• Work required
Copy out every line of the records below, and raise each coordinate given as an answer by 44. Leave the pictures out.

[Records from a data collection]
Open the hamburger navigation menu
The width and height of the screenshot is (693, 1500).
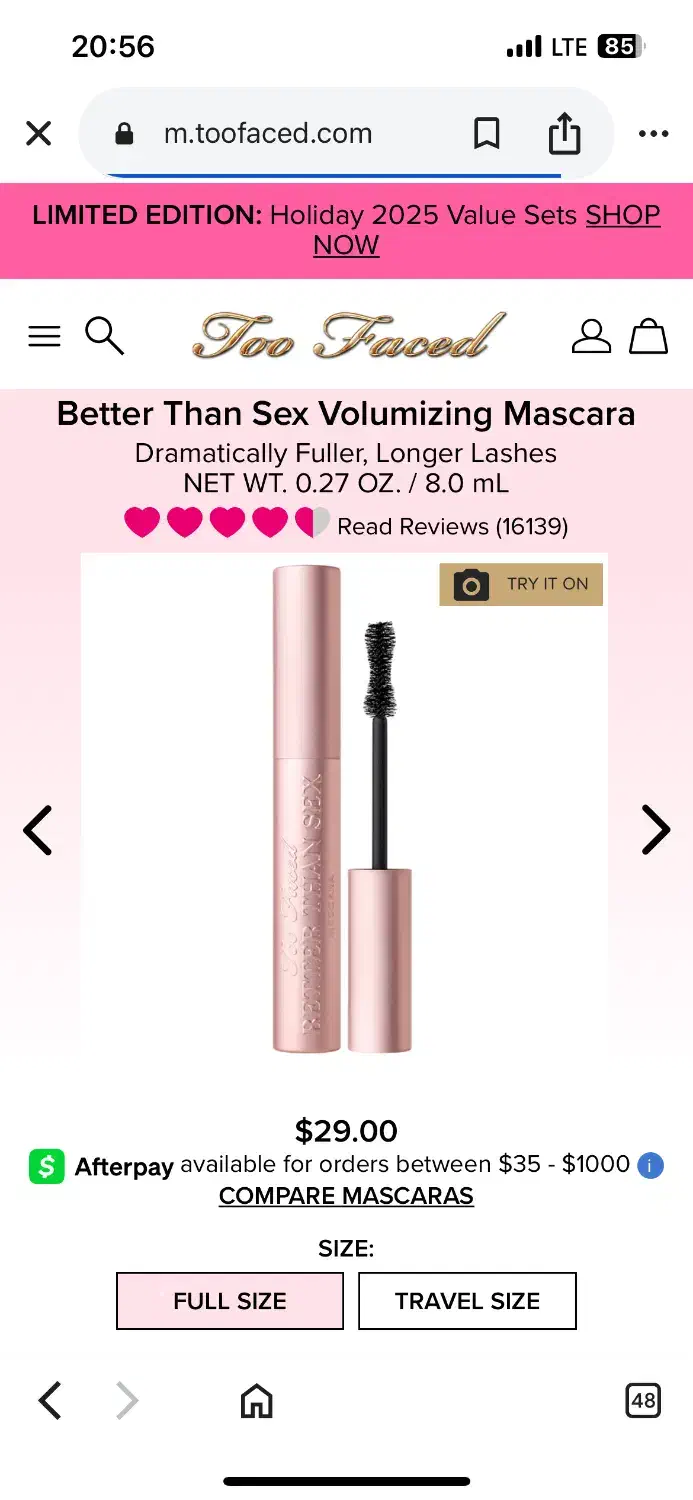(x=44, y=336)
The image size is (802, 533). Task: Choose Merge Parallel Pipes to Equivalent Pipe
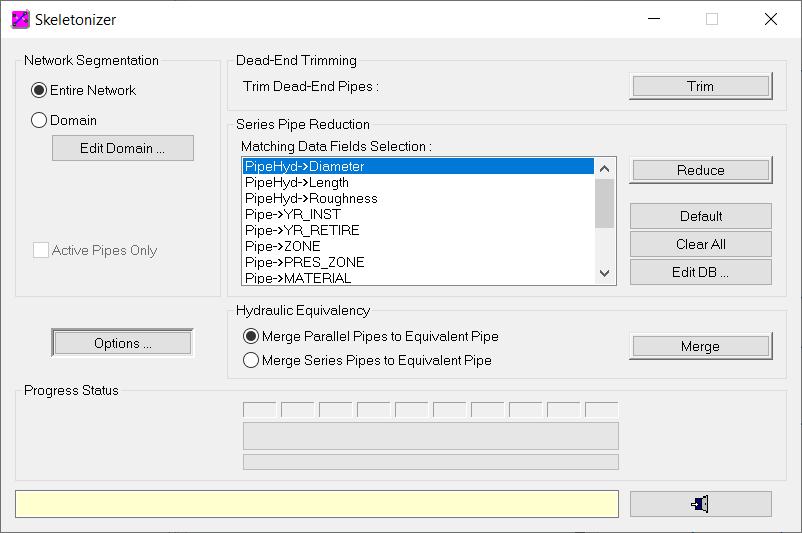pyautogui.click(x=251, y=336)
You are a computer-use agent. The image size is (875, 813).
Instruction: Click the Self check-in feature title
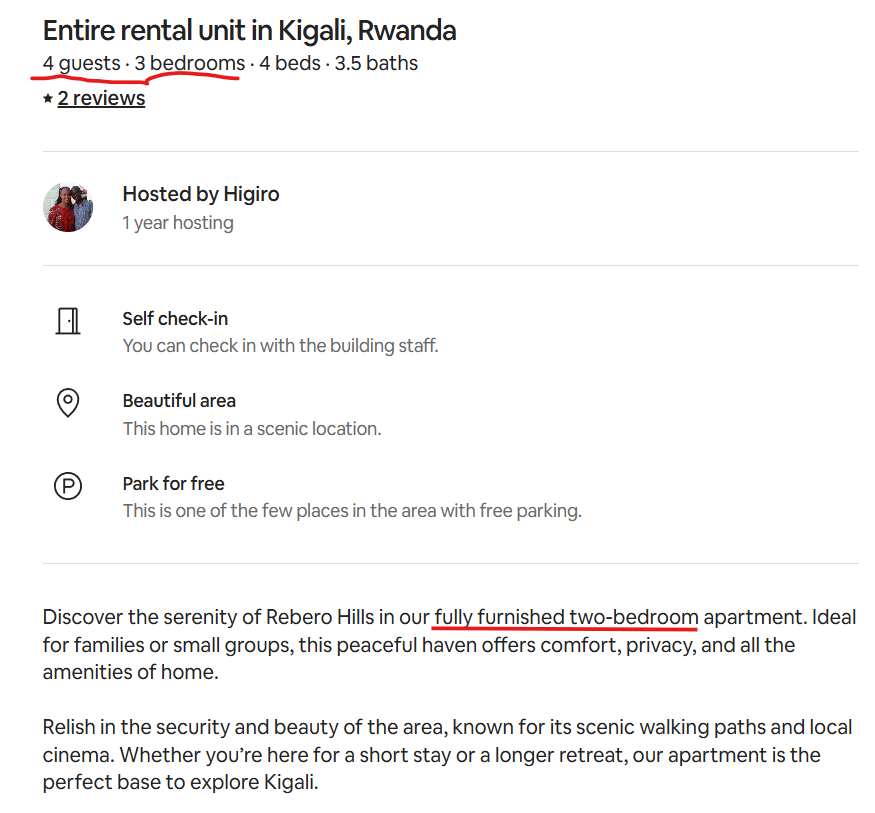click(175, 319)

• The output
Open the hamburger navigation menu
The width and height of the screenshot is (693, 1500).
(x=88, y=380)
The image size is (802, 533). Task: Choose Merge Parallel Pipes to Equivalent Pipe
pyautogui.click(x=295, y=380)
You are a computer-use agent. The image size is (875, 813).
Instruction: Click the Self check-in feature title
click(219, 363)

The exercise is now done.